Why are you continuously using a metric that has ACTUALLY been disproved to be reliable as your bar? The popularity of OOP ONLY shows that it works. It does not show that it is BETTER.

You keep moving the goal posts. I never said better, I said most successful. If you want to say better, then you need to say better "for what".

> OOP and FP are both turing complete. That means Every OOP program has an FP and imperative counterpart. In addition to this many Non-OOP software solutions exist in the real world. Linux for example is NOT OOP.

Right so there could be non-OOP counterparts to the overabundance of OOP applications but they don't exist. You argue that everyone in the world is an idiot and you're the one sane person -- think about that.

Linux has plenty of OOP design patterns.

https://lwn.net/Articles/444910/

https://lwn.net/Articles/446317/

>You keep moving the goal posts. I never said better, I said most successful.

If something was the "most successful" then by definition it would be "better" then everything else including FP and imperative. No goal post was moved.

>Right so there could be non-OOP counterparts to the overabundance of OOP applications but they don't exist.

They do. Linux was one example. Whatsapp is another example. They exist. I'm not sure why your dismissing them. Sure the majority is OOP but again that doesn't mean anything.

>You argue that everyone in the world is an idiot and you're the one sane person -- think about that.

I never said that. Think about that. I said popularity is not proof it's better. I never said they were idiots, and I never said they are wrong. I am simply saying something being popular doesn't mean it's successful. It doesn't determine anything. A popular thing could be successful it could not be successful and popularity is a bad foundation for arguments.

Additionally you just need to look at the world and contradictory religious practices leading to jihads, crusades and suicide bombings to question the veracity of "popularity."

>Linux has plenty of OOP design patterns.

Sure isomorphism to patterns exist in FP to OOP to imperative. You'll find connections and similarities between patterns of EVERY paradigm. Doesn't change the overall fact that Linux overall is NOT OOP.

You think just because map and reduce exist as methods in java makes it a functional language? No. The overall point of the language and design decision is what matters here. Linux is NOT OOP.

> They exist. I'm not sure why your dismissing them. Sure the majority is OOP but again that doesn't mean anything.

Of course they exist. And they are the exception. That's entirely the point.

> Sure the majority is OOP but again that doesn't mean anything.

Of course it does. Developers choose OOP and over and over again even after decades of failed attempts to unseat with supposedly better technologies.

To deny that is to claim the earth is flat.

> You think just because map and reduce exist as methods in java makes it a functional language?

No, but it certainly demonstrates the success of functional concepts even in an OOP language.

I've proved to you with examples over and over again that majority and popularity aren't good metrics.

A huge portion of the world is muslim, a huge portion of the world is christian and another huge portion of the world is Buddhist and another portion of the world is atheist.

Only one of them can be right. Therefore the MAJORITY is WRONG.

The example above is already definitive proof that POPULARITY and MAJORITY cannot be used as an accurate metric given most of the worlds beliefs are completely OFF BASE.

Yet here you are endlessly parading majority and popularity as the best metric and stating that if I claim otherwise I'm believing the world is flat.
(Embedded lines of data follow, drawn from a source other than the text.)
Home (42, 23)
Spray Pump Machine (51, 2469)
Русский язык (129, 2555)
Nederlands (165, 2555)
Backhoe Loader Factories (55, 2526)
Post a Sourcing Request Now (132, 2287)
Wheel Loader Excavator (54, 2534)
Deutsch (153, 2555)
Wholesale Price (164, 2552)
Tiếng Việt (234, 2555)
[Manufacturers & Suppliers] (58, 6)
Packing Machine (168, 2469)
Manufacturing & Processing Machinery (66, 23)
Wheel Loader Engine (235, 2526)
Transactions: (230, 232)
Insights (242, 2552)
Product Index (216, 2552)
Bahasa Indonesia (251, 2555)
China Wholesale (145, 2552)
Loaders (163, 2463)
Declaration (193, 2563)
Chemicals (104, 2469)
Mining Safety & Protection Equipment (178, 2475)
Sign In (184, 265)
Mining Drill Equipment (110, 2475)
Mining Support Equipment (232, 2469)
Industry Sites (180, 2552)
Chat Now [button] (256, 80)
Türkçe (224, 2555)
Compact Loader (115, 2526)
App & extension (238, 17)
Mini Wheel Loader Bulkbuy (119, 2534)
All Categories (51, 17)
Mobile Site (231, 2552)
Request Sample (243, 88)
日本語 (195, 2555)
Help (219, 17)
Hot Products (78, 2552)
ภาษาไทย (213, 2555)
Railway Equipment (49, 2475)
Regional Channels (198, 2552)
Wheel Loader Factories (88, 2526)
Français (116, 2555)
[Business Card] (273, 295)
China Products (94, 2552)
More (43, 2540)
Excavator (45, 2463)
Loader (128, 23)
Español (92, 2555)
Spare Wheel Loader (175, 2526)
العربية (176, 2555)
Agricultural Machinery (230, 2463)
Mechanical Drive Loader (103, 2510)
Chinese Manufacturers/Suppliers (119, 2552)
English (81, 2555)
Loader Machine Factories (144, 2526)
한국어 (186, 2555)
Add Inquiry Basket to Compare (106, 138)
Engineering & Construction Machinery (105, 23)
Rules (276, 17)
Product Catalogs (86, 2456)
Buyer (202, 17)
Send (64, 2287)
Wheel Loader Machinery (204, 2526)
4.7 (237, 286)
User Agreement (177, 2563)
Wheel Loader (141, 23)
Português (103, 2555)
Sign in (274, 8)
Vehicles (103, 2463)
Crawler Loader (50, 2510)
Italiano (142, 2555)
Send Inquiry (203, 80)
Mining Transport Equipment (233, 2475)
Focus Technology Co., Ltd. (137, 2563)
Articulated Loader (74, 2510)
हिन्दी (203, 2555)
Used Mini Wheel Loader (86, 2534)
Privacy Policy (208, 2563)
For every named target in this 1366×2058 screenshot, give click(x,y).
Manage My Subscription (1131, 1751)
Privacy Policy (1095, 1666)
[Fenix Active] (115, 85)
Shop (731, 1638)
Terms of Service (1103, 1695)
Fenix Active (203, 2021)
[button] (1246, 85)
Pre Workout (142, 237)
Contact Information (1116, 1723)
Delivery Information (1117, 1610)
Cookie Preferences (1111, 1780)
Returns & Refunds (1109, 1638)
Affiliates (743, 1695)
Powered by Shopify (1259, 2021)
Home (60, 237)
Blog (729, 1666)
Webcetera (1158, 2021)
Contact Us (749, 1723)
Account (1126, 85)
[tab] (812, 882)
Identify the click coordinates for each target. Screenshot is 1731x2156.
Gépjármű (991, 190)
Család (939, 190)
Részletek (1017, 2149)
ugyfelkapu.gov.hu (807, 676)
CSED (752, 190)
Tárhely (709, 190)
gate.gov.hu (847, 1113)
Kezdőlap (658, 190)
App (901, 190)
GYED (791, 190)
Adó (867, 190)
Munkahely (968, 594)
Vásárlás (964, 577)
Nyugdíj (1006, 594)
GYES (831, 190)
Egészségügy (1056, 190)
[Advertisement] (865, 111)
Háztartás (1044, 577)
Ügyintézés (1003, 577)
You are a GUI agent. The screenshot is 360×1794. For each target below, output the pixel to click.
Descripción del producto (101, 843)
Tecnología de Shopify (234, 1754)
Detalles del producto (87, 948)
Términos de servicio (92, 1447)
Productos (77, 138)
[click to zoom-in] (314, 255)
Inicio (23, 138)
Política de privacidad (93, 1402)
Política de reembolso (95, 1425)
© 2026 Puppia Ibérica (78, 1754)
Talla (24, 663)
Try to be logical.

If your goal is to convince me (which I assume is the case given that you ARE responding to me) then you need to stop using popularity as a metric. By giving one instance where popularity is inaccurate I have ALREADY shown that it is not a valid metric and useless in your endeavor to convince me.

If your goal isn't to convince me then I question the rationality behind why you're even communicating with me? Is it possible that you're just defending your own beliefs?

One religion, right or wrong, could be more successful based on whatever metric is used for success.

In my case, success for a programming paradigm is a large number of successful projects that use it. Note, this says nothing about opinions. It's a measure of facts. The fact is that there are more successful OOP projects than any other by a inescapably huge margin.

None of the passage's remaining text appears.